# Classic Synth Film Scores



## synthpunk (Aug 1, 2017)

Matt shares his top 10. Did he miss any obvious ones, what are yours?

http://www.theunfinished.co.uk/synths/top-10-classic-synth-film-scores/


----------



## Farkle (Aug 1, 2017)

I would add Ladyhawke (Alan Parsons Project), the Thing (John Carpenter) and Logan's Run (Goldsmith) to that list.

Mike


----------



## Saxer (Aug 1, 2017)

Dune - Toto
Witness - Maurice Jarre


----------



## gamma-ut (Aug 1, 2017)

Thief - Tangerine Dream. Especially for the safe-breaking opening scene.


----------



## C.R. Rivera (Aug 1, 2017)

Sorcerer-Tangerine Dream


----------



## synthpunk (Aug 1, 2017)

Stevie Wonder and Tonto The Secret Life of Plants

Pat Metheny-Lyle Mays-David Bowie The Falcon & The Snowman

Trent Reznor-Atticus Ross The Girl With The Dragon Tatoo


----------



## Jeremy Spencer (Aug 2, 2017)

Maurice Jarre - Witness


----------



## Guy Bacos (Aug 2, 2017)

"The Hunger" 
http://www.imdb.com/title/tt0085701/


----------



## synthpunk (Aug 2, 2017)

Got to get me some Goblin!


----------



## pfmusic (Aug 2, 2017)

Some of my favourites on Matt's list and the ones mentioned here.

Here are some more from the 80s.

Firestarter - Tangerine Dream.
A Nightmare on Elm Street - Charles Berstein.
The Thing - Ennio Morricone.


----------



## Soundhound (Aug 2, 2017)

Starman. The fact that it's actually a really good movie might be cheating though...


----------



## zolhof (Aug 2, 2017)

Tron, Clockwork Orange and The Shining by Wendy Carlos.

2014's It Follows by Rich Vreeland (Disasterpeace) was a pleasant surprise. Awesome movie and score.


----------



## ed buller (Aug 2, 2017)

Wendy Carlo's TRON was amazing

e


----------



## garyhiebner (Aug 2, 2017)

zolhof said:


> Tron, Clockwork Orange and The Shining by Wendy Carlos.
> 
> 2014's It Follows by Rich Vreeland (Disasterpeace) was a pleasant surprise. Awesome movie and score.

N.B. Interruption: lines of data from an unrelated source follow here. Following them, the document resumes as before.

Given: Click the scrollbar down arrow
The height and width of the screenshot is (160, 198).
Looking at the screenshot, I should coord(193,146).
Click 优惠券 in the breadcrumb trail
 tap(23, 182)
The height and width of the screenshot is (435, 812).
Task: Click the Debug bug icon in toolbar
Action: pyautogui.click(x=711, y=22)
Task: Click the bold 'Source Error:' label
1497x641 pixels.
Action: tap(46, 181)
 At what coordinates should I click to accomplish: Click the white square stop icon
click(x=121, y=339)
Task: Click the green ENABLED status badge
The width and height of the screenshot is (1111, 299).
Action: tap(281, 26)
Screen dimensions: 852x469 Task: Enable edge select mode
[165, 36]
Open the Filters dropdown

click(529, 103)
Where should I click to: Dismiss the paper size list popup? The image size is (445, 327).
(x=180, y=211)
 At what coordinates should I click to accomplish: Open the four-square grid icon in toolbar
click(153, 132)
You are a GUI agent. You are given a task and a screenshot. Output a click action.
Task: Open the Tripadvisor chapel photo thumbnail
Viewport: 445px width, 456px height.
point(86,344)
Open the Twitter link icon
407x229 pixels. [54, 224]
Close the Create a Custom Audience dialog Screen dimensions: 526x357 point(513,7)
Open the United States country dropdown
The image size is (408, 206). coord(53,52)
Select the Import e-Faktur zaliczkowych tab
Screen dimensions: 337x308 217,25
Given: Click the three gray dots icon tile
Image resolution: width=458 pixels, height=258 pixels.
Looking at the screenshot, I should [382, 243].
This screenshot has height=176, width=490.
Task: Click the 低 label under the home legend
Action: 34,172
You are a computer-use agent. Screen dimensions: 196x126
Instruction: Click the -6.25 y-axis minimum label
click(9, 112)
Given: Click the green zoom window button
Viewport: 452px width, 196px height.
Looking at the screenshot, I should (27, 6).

 I Love Fez's score by Vreeland. And most of the synths were done with Massive. He even does a video here where he shows how he created the synth sounds. Well worth the watch


----------



## ysnyvz (Aug 2, 2017)




----------



## Ashermusic (Aug 2, 2017)

"Black Rain"-Hans Zimmer


----------



## murderbagmitch (Aug 2, 2017)

ysnyvz said:


>




absolute classic!

Gots to love The Running Man theme: 

And come on T1:


----------



## pfmusic (Aug 2, 2017)

ed buller said:


> Wendy Carlo's TRON was amazing
> 
> e



Wow!!! Totally forgot about Tron. Superb score.


----------



## MisteR (Aug 2, 2017)

Second TRON and Witness.


----------



## IFM (Aug 2, 2017)

I totally agree with 2 and 1. Tangerine Dream has a large number of soundtracks that would be worthy. The Keep comes to mind.


----------



## synthpunk (Aug 2, 2017)




----------



## lastmessiah (Aug 21, 2017)

Wendy Carlos for sure. I also think Reznor and Ross do great stuff, I especially like the Dragon Tattoo soundtrack.


----------